Two of the largest private forums used by professional credit card fraudsters and spammers were hacked on 18 February.
Forum topics, information on thousands of registered users and private correspondence were all stolen and passed on to leading companies combating online fraud (RSA, Anti Money Laundering Alliance, IISFA) and to European, Russian and American law enforcement agencies.
The first forum to be hacked was the well known cybercrime forum “MAZA.la” (also known as “MAZAFAKA”). The forum members main activities and the topics discussed can be put into the following categories:
- document forgery,
- sale of stolen internet service records,
- virus creation,
- laundering of illegally gained money.
It seemed to be impossible to enter this forum. It was completely private, and it was only possible to register if you had several authoritative backers who were already registered.

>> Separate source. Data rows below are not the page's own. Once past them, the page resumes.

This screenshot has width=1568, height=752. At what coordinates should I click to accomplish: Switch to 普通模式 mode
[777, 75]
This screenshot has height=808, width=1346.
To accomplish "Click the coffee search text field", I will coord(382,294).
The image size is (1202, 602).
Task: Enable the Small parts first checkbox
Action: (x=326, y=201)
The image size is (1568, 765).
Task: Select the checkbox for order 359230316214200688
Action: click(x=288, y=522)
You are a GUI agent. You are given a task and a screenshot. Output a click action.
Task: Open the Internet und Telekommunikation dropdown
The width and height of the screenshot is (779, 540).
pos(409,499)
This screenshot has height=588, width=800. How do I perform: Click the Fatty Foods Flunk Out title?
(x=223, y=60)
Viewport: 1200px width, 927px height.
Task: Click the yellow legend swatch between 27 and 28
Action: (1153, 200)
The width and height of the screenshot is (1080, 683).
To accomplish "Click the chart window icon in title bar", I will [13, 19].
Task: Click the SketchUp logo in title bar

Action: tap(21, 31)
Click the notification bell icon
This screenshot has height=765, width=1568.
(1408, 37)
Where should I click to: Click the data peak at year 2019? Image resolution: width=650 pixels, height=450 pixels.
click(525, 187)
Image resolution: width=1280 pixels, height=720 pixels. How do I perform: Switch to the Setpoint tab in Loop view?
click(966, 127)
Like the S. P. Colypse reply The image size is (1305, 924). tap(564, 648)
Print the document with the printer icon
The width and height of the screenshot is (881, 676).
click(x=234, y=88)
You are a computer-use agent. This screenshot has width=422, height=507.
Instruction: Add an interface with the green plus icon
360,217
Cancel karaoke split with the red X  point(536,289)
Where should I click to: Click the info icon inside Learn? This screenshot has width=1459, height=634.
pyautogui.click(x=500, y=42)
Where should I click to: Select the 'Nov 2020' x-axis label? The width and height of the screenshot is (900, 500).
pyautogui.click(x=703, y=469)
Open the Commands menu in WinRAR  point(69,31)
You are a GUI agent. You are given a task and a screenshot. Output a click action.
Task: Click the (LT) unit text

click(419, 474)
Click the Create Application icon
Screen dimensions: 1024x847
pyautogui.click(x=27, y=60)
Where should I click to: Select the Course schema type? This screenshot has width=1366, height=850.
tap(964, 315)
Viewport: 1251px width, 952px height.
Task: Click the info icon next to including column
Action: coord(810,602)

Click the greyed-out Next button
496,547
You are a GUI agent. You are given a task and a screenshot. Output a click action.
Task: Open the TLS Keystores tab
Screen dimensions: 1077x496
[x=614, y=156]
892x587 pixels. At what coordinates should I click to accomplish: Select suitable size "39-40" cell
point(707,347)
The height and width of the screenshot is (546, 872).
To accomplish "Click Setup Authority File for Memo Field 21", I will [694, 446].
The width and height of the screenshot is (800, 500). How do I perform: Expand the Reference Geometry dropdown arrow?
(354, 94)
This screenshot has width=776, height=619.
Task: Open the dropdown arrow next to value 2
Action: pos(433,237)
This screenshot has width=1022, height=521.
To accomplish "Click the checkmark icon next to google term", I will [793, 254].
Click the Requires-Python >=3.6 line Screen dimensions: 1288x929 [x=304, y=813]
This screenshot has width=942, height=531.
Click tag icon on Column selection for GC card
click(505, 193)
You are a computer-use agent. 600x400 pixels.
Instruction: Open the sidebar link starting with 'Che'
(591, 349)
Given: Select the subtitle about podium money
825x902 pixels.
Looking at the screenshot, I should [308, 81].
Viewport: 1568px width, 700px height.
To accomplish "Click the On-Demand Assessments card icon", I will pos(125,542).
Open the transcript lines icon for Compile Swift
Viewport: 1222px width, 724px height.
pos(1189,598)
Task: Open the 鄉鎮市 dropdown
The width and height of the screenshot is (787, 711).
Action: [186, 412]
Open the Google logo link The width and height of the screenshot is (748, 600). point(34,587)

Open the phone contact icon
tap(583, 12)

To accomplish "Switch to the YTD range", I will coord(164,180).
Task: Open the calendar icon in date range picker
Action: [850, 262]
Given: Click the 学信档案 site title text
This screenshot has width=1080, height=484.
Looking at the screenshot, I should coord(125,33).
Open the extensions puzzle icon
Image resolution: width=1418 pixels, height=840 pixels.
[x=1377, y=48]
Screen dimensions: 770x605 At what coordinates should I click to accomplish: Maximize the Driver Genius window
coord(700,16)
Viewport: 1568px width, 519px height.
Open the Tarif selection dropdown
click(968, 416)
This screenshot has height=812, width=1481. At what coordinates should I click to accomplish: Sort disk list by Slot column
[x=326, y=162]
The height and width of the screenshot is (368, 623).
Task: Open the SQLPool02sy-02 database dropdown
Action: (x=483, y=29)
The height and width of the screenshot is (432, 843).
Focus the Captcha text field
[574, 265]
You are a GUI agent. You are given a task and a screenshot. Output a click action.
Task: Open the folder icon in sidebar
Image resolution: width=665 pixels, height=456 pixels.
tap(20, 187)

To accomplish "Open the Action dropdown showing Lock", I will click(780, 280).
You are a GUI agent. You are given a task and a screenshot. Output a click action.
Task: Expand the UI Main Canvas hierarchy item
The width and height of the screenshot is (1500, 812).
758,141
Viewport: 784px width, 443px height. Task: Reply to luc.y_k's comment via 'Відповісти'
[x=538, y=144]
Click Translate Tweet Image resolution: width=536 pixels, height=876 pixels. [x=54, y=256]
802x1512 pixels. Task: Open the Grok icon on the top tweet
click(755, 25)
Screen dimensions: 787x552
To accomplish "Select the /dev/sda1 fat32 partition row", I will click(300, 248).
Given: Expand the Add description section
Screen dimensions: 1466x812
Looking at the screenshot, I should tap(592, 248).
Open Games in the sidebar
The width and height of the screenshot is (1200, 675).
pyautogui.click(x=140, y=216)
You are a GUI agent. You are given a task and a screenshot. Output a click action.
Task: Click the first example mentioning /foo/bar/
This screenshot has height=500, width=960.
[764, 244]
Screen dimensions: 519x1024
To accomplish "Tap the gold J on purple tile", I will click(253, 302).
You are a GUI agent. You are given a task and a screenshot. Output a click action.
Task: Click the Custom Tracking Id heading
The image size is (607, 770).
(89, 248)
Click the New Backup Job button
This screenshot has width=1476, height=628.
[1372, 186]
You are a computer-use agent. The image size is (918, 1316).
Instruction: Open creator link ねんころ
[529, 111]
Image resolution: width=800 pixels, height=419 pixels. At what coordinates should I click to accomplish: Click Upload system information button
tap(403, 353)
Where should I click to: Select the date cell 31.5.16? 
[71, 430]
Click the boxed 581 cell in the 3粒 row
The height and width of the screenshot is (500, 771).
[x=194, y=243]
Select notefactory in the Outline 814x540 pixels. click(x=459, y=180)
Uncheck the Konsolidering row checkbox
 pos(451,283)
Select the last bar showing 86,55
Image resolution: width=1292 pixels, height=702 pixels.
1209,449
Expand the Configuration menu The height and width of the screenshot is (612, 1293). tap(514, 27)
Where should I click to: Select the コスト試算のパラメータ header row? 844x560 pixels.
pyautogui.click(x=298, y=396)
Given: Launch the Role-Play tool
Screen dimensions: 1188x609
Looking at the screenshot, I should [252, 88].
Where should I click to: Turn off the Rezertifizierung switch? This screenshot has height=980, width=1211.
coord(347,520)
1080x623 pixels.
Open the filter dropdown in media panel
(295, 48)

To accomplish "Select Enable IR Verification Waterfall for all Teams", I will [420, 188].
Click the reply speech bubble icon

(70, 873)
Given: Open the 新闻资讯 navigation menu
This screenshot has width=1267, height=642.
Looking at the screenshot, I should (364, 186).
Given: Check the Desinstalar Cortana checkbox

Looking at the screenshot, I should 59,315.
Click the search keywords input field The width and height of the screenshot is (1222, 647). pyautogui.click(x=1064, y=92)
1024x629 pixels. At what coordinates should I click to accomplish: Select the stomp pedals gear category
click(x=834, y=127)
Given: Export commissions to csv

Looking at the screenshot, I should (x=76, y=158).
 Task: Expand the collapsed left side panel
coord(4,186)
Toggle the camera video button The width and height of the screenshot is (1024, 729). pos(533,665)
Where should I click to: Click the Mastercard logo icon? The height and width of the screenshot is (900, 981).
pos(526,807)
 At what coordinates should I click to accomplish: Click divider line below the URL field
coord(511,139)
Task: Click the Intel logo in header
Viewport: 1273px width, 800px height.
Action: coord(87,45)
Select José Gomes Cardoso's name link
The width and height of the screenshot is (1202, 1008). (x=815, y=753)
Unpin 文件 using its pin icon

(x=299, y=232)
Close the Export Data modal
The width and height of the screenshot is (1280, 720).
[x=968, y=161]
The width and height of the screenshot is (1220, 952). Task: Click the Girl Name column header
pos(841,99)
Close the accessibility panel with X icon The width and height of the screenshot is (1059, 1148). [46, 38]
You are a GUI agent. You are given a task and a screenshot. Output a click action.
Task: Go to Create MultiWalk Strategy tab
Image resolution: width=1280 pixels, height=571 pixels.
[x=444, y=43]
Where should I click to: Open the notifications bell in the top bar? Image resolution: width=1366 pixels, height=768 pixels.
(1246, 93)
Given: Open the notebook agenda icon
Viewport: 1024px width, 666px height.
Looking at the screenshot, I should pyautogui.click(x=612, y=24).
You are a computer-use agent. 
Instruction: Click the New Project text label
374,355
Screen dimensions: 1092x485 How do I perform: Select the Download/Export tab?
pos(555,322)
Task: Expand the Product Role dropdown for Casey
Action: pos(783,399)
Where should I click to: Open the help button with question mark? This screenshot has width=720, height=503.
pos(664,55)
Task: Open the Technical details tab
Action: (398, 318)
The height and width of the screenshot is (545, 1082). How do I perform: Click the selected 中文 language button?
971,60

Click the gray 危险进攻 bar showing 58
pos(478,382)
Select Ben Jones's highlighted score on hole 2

The forum was protected by the most up to date security solutions: digital security certificates, an anti phishing filter and the server was located in Taiwan.
On 18 February the forum was attacked by hackers and the forum’s database (more than 2000 users) was stolen and handed over to law enforcement agencies.
Following this another similar forum, “Direct Connection”, was also successfully attacked.
Analysts now suggest that a struggle has begun between Russian carders and spammers for influence in the cybercrime world. However, there are no details or any evidence that this may be the case.